Monday, August 27, 2012

Question For You Electrical Engineers

The recently built telescope garage has no power running to it.  This is a minor concern because the Corvette will spend the winter in there, and I would like to use the Deltran battery minder that I bought last winter.  Also, I would like to recharge the telescope mount power cell, and leave it there, near the telescopes.

However, I do have a 35 watt output (under ideal conditions, of course, so I don't really believe it) solar panel that I bought at Harbor Freight some years ago for some experiments.  (Unfortunate discovery: there is really no money available to fund startup work on ways to improve output of photovoltaics.)

With addition of an alligator clip to cigarette lighter plug converters from Radio Shack, I was able to recharge the telescope mount power cell, although I will have to remember to disconnect it when it is fully charged, for risk of overcharging the battery.  However, when I tried to use the same approach to feed the battery minder, no luck.  I used an inverter originally bought for recharging a video camera while driving to feed the battery minder--and the battery minder would not come on.

I verified that the inverter (originally bought for a 2001 vacation to the East Coast) still works; I was able to take output from the solar panel, run it through the alligator clip to cigarette lighter plug, and then plug a 110 VAC input cell phone charger into the inverter--and it recharged the cell phone.

My guess is that the battery minder has a certain minimum amperage input before it starts working, and the inverter just isn't getting enough wattage from the solar panel to provide that minimum amperage.  Any guesses as to how to figure out what that level might be?  The temptation is strong to buy another solar panel (or a larger one) to put in the window of the telescope garage so that it can operate the battery minder to keep the Corvette properly charged in winter, and the telescope mount power cell the other three seasons.

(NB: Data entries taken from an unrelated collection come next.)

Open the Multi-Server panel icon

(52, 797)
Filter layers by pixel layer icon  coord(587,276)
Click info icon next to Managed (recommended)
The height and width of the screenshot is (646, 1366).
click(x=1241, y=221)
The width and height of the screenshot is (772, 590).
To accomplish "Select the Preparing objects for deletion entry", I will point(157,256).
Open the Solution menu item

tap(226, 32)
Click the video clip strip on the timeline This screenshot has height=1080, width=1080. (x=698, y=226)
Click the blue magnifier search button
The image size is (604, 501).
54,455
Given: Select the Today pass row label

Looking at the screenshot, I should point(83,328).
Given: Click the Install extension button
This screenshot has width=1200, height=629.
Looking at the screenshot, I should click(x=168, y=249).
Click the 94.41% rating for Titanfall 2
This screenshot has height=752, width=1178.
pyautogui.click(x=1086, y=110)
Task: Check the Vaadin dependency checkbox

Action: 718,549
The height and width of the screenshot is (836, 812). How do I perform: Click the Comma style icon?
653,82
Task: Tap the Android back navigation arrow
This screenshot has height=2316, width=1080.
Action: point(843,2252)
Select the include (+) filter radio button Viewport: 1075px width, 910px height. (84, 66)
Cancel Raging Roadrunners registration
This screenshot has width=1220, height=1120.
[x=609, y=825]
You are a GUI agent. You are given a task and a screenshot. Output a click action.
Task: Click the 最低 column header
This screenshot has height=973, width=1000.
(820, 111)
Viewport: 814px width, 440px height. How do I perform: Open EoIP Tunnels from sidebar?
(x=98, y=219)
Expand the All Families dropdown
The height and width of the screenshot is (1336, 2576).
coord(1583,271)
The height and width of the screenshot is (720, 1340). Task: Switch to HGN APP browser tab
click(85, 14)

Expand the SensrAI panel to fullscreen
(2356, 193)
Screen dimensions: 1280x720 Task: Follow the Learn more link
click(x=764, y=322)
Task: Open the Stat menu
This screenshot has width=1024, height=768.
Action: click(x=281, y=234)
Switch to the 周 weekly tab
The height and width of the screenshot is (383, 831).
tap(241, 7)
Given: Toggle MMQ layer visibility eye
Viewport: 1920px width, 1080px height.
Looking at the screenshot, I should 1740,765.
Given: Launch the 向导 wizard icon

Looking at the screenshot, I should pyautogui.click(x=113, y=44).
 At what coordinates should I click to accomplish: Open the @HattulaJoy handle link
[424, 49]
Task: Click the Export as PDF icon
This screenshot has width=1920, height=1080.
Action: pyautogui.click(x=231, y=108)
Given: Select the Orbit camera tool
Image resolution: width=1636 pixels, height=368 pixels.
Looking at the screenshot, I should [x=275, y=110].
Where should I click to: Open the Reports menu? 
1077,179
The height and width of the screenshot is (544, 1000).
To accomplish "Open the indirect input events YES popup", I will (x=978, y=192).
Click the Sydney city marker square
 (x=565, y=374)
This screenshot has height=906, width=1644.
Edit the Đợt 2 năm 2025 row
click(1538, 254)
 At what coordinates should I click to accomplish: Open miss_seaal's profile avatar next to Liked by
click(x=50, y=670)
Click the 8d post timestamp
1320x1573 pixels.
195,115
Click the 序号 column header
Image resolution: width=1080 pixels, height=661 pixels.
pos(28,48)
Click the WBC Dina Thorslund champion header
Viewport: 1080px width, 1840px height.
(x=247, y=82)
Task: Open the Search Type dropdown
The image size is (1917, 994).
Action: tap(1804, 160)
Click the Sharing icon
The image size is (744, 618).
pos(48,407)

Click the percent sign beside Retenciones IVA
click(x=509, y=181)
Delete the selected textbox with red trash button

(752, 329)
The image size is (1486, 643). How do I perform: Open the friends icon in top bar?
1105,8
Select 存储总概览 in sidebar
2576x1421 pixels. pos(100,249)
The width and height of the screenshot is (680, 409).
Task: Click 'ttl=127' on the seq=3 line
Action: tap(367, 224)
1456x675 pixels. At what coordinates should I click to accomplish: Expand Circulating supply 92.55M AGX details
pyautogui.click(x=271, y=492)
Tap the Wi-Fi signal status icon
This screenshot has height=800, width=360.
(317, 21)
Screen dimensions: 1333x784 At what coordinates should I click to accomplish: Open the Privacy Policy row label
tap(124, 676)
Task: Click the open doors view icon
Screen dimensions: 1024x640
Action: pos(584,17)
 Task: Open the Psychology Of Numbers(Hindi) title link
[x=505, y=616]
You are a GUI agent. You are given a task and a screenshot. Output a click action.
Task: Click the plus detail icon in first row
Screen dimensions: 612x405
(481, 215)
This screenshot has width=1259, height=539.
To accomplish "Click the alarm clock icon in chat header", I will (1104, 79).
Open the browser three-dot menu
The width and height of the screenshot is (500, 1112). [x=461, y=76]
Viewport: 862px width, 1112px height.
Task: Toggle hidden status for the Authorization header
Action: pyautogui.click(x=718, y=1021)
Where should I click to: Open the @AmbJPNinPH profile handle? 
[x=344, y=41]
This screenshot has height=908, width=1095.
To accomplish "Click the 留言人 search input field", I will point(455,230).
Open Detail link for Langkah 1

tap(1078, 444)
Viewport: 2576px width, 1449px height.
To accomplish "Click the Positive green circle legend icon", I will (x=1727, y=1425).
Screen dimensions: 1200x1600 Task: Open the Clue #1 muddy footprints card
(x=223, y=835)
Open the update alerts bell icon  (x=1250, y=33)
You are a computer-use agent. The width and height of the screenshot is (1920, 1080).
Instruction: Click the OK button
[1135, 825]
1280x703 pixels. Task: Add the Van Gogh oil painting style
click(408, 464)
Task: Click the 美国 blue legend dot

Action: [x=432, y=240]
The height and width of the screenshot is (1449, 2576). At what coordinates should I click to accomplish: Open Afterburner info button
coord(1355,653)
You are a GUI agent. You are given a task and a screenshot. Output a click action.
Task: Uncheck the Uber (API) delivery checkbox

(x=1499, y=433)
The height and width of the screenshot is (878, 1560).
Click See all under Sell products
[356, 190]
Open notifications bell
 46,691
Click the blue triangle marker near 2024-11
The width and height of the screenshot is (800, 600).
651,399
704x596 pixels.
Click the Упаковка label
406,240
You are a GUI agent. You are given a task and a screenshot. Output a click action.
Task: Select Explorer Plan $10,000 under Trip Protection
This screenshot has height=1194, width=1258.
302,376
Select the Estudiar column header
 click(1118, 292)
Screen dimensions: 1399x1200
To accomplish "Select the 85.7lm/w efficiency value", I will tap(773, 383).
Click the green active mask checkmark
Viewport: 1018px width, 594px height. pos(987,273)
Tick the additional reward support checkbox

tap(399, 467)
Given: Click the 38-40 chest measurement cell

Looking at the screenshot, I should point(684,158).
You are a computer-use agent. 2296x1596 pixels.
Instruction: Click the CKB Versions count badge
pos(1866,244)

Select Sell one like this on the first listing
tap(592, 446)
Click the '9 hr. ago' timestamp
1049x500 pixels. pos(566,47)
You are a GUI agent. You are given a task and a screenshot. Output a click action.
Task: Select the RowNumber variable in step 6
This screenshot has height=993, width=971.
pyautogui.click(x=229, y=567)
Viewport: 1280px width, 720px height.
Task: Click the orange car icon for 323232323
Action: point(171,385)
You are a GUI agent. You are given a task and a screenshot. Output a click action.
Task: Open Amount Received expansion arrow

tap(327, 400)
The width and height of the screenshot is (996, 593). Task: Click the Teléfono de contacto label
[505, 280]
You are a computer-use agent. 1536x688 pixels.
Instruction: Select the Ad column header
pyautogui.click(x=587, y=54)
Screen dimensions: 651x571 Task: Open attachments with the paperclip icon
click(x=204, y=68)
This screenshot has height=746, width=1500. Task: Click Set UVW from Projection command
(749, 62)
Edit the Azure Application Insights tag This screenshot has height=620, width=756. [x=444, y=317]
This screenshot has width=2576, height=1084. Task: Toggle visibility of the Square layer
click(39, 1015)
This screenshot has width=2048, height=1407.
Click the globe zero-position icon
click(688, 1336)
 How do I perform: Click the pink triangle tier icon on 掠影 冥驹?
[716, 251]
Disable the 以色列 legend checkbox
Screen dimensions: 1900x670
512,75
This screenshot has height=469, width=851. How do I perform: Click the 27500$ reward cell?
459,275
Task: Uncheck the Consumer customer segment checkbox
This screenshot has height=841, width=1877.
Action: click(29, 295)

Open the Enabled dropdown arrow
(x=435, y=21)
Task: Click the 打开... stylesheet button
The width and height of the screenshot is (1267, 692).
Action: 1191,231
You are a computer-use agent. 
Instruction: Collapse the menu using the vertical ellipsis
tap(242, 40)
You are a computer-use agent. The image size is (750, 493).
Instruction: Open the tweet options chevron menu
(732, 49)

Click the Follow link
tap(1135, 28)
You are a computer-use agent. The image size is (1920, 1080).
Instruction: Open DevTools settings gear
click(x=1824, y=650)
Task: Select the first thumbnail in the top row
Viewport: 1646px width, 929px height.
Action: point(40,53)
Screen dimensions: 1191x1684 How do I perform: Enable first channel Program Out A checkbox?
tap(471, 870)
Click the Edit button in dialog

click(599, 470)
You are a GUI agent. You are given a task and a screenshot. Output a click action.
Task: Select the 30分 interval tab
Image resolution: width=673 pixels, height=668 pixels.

I have a vague recollection that if you want to combine multiple photovoltaic panels together, the lowest voltage output panel determines the net output.  (Or is it the lowest amperage output panel?)  At a minimum, it suggests that if I were to get another PV panel to pair with this, I might as well get another one of comparable voltage and amperage.

UPDATE: Thanks for the suggestions.  I just ordered the Deltran Battery Tender Solar Charge Controller from Amazon.  It was $21.95 plus shipping--an absolute bargain.  It looks like I can use it in the non-snow seasons to keep the telescope mount power cell topped off.


  1. So are you connecting the inverter to the solar panel? Or to a battery? Generally, you'd want to connect the inverter to a battery, and use the solar panel to recharge the battery, that way you can draw more current when needed, and hope it just averages out.

    Looks like the battery minder needs about 125 watts of power.

  2. It's best to parallel panels of like output, but it's not strictly necessary.

  3. The goal was to use the battery minder to keep the car battery recharged, and not directly connect the solar panel to the car battery because of the danger of overcharging the car battery.

    It sounds like I would need a bit more juice to run the battery minder. But perhaps it would make more sense to rely on the fact that in winter, there is little danger of overcharging the car battery from a 35 watt panel. At best, there are 3 1/2 hours of daylight per day, and much of that won't even hit the panel optimally.

  4. My dad and brother-in-law have an aftermarket controler for their panels that they got from harbor freight. The controler stops charging the battery when the battery is full. You might want to look into that. Then you could directly connect the panels to the vett and not worry about it.

  5. And any portion of the solar panel occluded by a shadow reduces the output of the whole panel by more than the percentage occluded.

  6. Sebastian, you're off by a factor of 10.

    Since Clayton is not really needing to recharge the battery (I assume when the Corvette is driven and and parked for the winter, its battery will be fully charged), it will probably start out in float mode--probably drawing no more than a watt or two.

    And Clayton, if you're starting with a solar panel, you'd be better off getting a charger that's designed to take "12v" solar panel as its input; these are a little more expensive than the AC-powered one you got. I got this one to control the output of a 15W solar panel on my boat; West Marine has this much cheaper one-- $29.99 on their web site-- that I also looked at, but can no longer remember why I went with the more expensive unit (unless it was not recommended for AGM batteries, perhaps, which of course would not be an issue with your car battery.)

  7. I should also say that you're totally right not to skip the controller. 2.5 amps of charging current when you only need (swag here) 100ma of float-charge current means a lot of electrolyzing going on. Even 2 hours a day of that kind of abuse really adds up if you're talking all winter.

  8. Deltran makes a solar battery tender that is designed to avoid the regulation and overcharging problems of using solar directly to maintain a battery.